O abuso, como descreve a hoje estudante de direito de 22 anos, foi gradativo. Teve início com brincadeiras constrangedoras até chegar a toques indevidos enquanto ela dormia. O estupro ocorreu num dia em que GV estava sozinha em casa acompanhado de agressões e ameaças. “Nos primeiros dias, a dor física era maior, eu queria me esconder, dormia o tempo todo. Quis me vingar e até tentei suicídio. Tenho muitos traumas, em especial quando homens mais velhos me olham. Hoje percebo que isso deu lugar a muitas relações abusivas na minha vida. A sensação é a de estar sempre em perigo.”
Segundo o artigo 5º do Estatuto da Criança e do Adolescente, nenhuma criança ou adolescente pode ser objeto de discriminação, exploração, violência ou crueldade, seja de forma ativa, seja por omissão dos outros.
No entanto, a realidade é absurdamente diferente. Segundo dados do Disque Denúncia Nacional (Disque 100), 17,5 mil crianças e adolescentes foram abusados sexualmente no Brasil em 2015, quase 50 vítimas por dia.

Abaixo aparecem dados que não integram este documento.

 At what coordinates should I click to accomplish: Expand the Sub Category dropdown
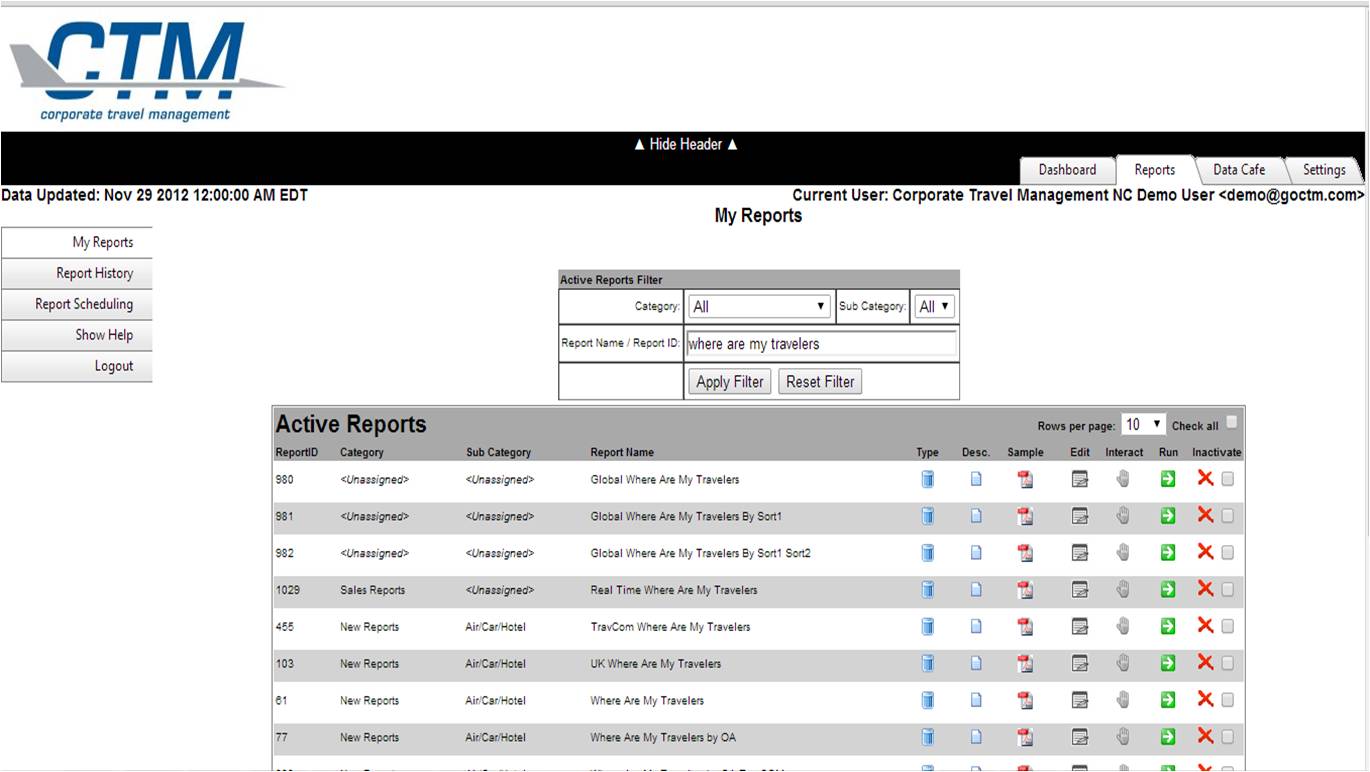pyautogui.click(x=934, y=307)
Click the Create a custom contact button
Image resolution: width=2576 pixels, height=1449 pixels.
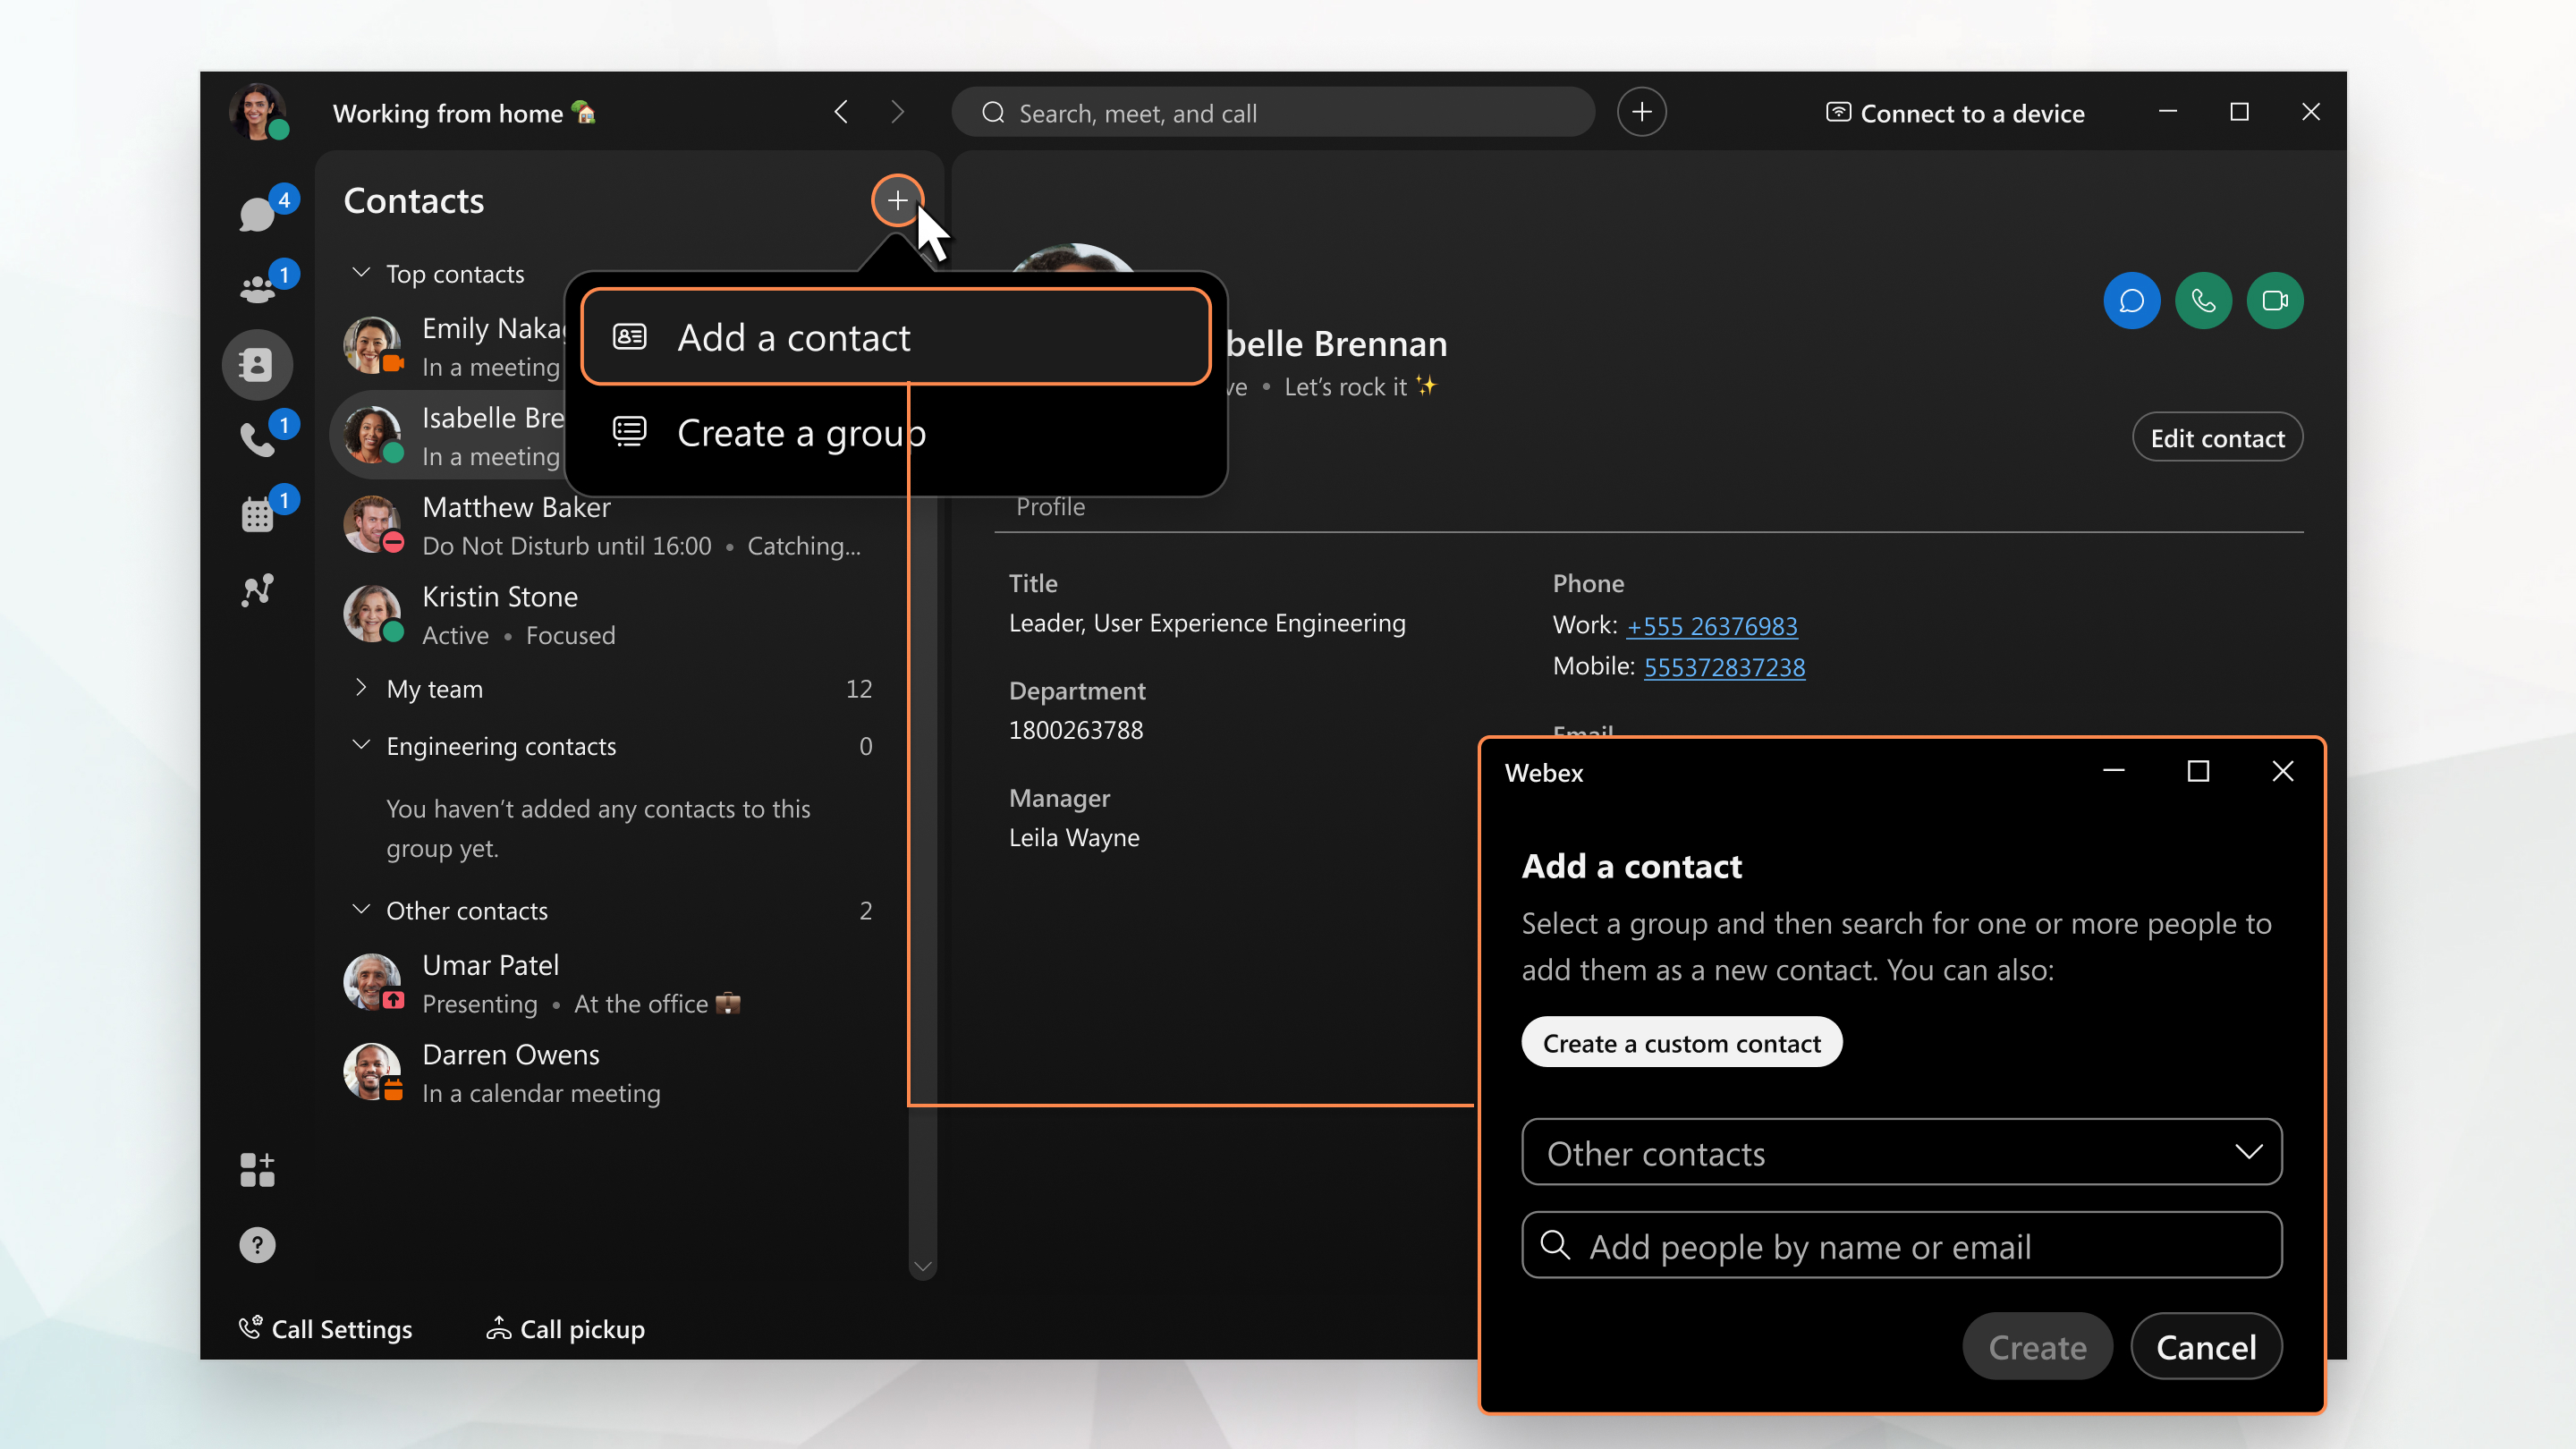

Angelo Motti, psicólogo e membro do Comitê Nacional de Combate ao Abuso e Exploração de Crianças e Adolescentes, explica que há duas situações para esses casos: abuso e exploração comercial. O abuso implica sempre uma relação de confiança do abusador com a criança; já a exploração é uma forma de relação comercial em que se oferece algo à criança pelos favores sexuais.
Como o abusador pode ser a pessoa que menos imaginamos, Motti recomenda estarmos atentos a qualquer aproximação com a criança que fuja dos costumes. “A relação abusiva nasce de um vínculo de confiança e jamais tem a violência como ponto de partida.”
Além disso, é importante nutrir o raciocínio das crianças em relação à sexualidade, dentro da capacidade de compreensão delas, e orientá-
las sempre sobre quem pode tocá-las. É preciso observar também alguns sinais de alerta quanto à ocorrência do abuso, como mudança de humor, agressividade ou retraimento e se houve diminuição da motivação da criança.
O psicólogo destaca ainda que as crianças mais expostas a relações de abuso são aquelas que não recebem carinho da família. “Mesmo com a dor do abuso físico, o carinho do abusador lhes conforta”, adverte.
“A parte mais difícil é ter medo de falar, somos nosso maior inimigo, mas precisamos entender que a vítima nunca tem culpa”, ressalta GV.
Não se omita. Em caso de suspeita de abuso, denuncie pelo Disque 100.